[MATERIAL PROVIDED — start]

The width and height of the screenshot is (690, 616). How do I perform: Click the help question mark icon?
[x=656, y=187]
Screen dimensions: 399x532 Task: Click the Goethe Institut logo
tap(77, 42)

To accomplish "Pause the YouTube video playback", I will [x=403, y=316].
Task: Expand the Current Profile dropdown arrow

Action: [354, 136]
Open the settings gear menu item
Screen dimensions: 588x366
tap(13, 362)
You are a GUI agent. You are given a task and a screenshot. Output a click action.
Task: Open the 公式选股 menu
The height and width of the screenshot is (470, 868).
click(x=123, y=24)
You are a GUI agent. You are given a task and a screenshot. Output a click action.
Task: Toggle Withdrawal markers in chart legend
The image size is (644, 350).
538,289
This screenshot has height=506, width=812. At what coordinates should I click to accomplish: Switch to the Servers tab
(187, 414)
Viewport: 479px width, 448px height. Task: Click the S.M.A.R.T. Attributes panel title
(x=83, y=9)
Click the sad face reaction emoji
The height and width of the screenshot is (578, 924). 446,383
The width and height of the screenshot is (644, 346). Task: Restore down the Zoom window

[MATERIAL PROVIDED — finish]
[MATERIAL PROVIDED — start]

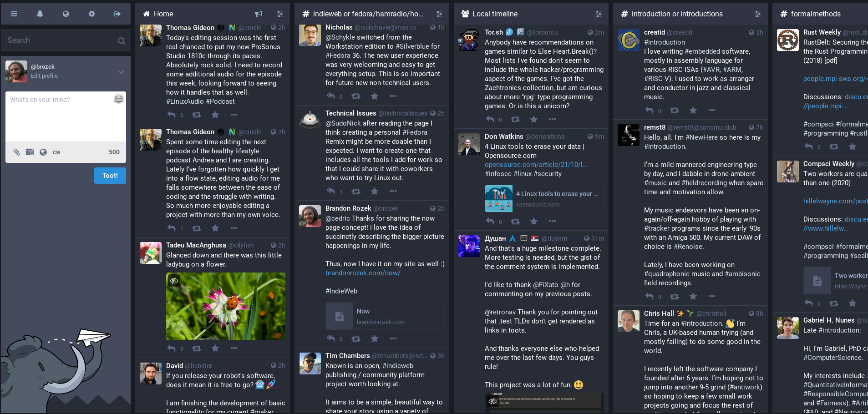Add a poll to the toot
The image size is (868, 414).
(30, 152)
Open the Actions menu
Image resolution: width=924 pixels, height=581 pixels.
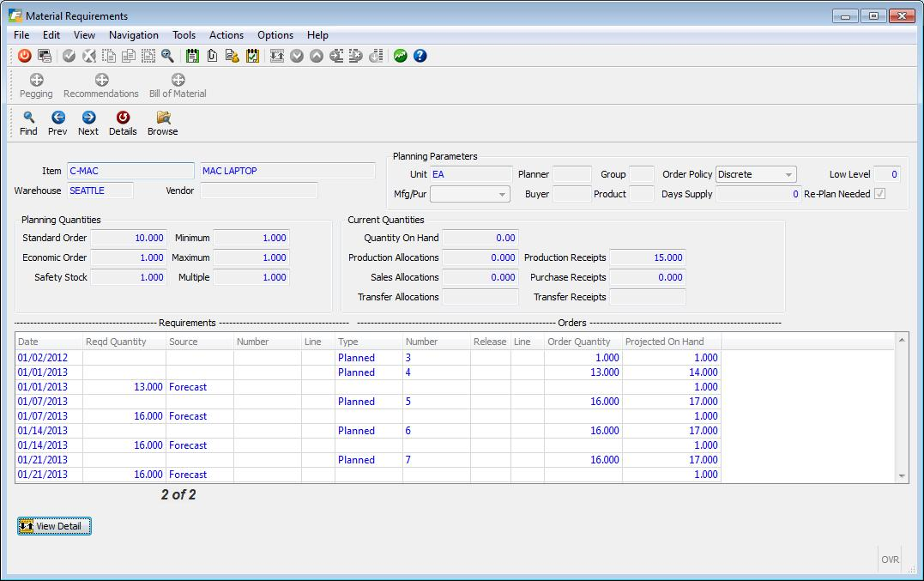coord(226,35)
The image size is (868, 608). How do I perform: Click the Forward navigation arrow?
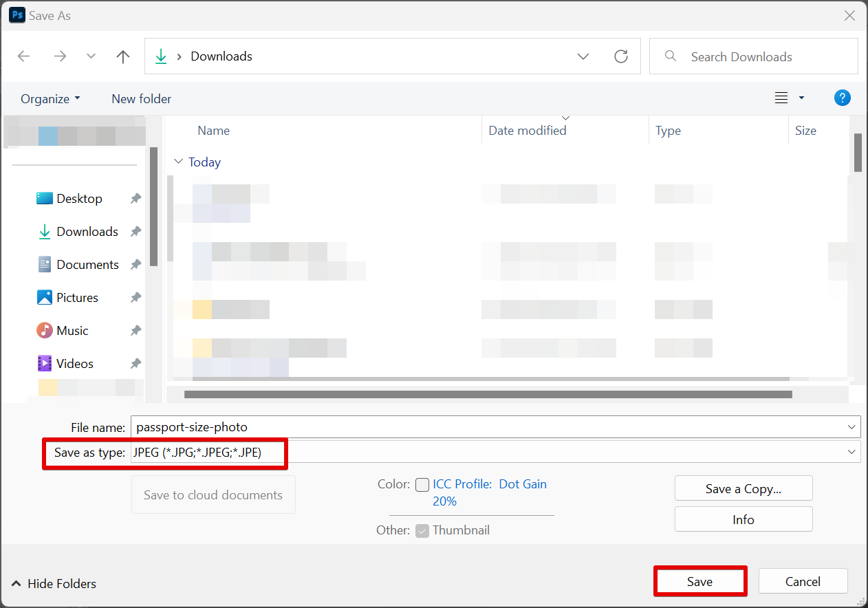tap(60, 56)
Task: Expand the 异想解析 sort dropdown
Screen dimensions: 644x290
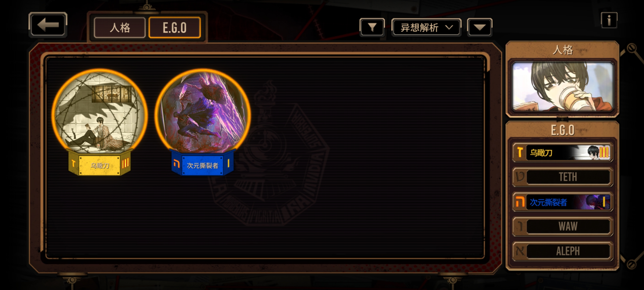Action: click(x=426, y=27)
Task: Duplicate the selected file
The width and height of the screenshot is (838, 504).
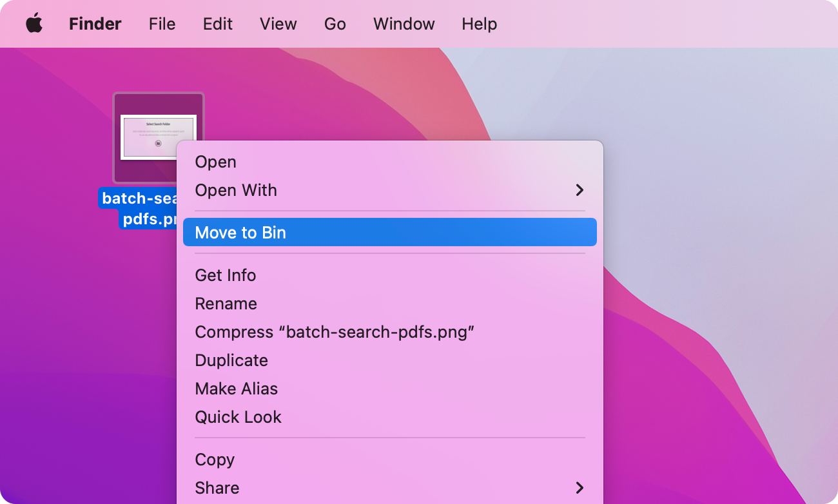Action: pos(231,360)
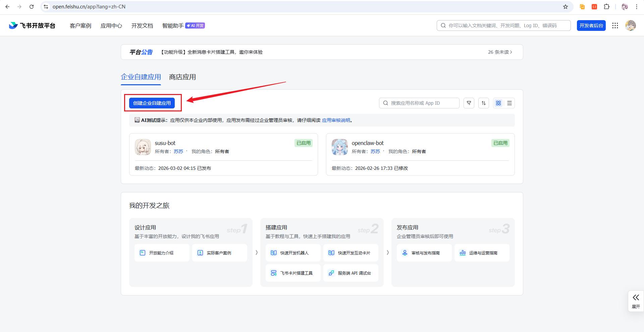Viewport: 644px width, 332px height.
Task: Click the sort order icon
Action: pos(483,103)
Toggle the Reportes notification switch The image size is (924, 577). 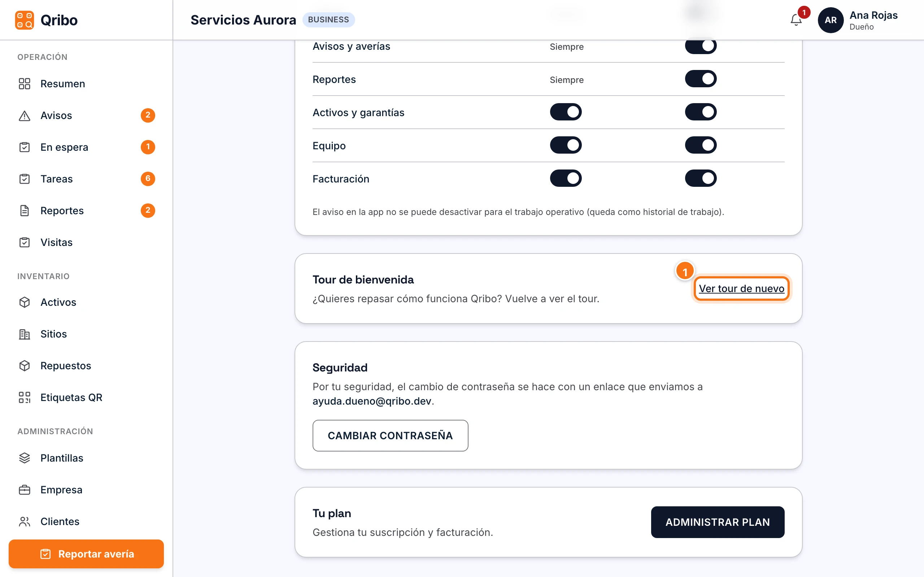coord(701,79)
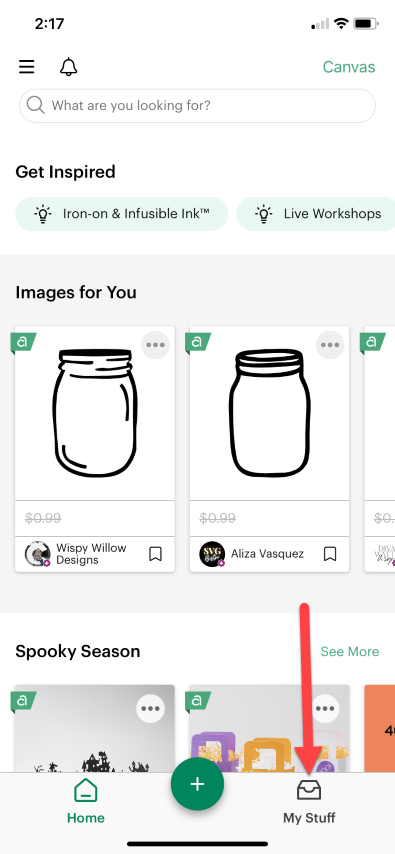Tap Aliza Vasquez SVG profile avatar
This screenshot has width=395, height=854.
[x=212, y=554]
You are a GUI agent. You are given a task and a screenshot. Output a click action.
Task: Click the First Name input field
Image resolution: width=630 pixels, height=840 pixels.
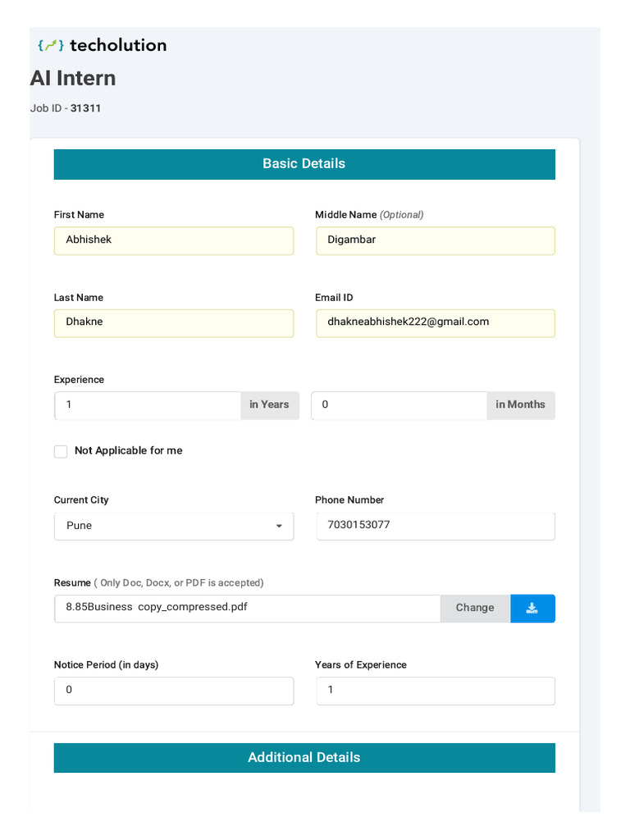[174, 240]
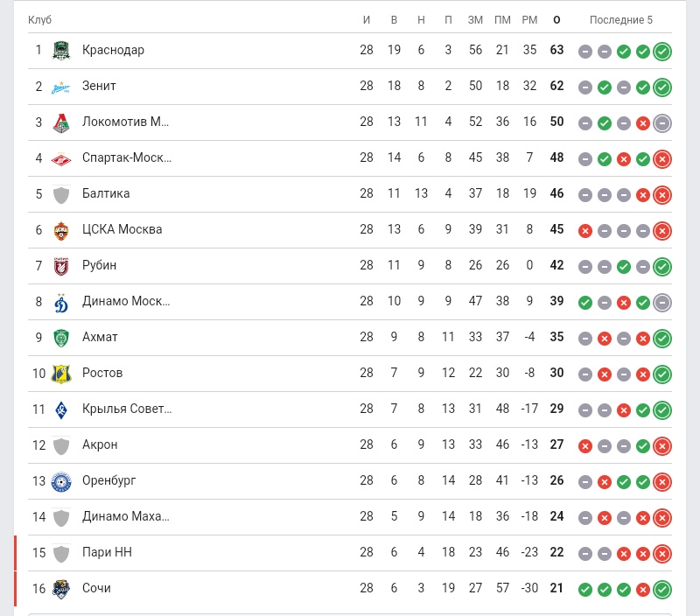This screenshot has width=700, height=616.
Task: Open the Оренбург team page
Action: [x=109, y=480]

[MATERIAL PROVIDED — finish]
[MATERIAL PROVIDED — start]

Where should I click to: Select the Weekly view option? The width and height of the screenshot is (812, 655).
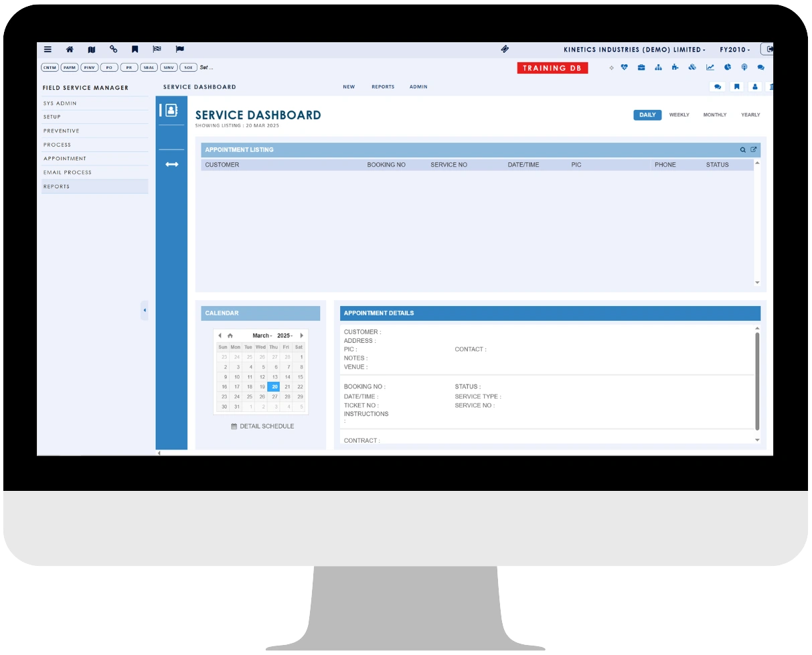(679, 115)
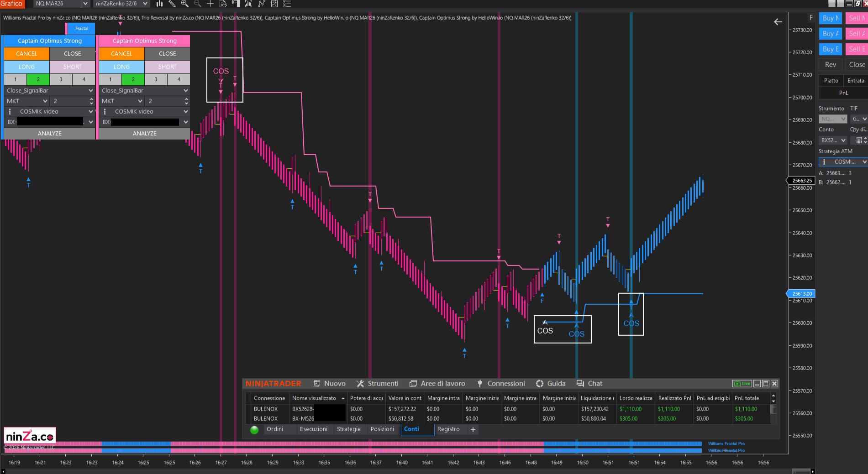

[MATERIAL PROVIDED — finish]

WHAT IS REQUIRED —
Only the lines above from the one with "Viewport: 479px width, 448px" through the one with "The width and height of the screenshot is (644, 346)." should be duplicated, character for character.

EXERCISE ANSWER —
Viewport: 479px width, 448px height. Task: Click the S.M.A.R.T. Attributes panel title
(x=83, y=9)
Click the sad face reaction emoji
The height and width of the screenshot is (578, 924). 446,383
The width and height of the screenshot is (644, 346). Task: Restore down the Zoom window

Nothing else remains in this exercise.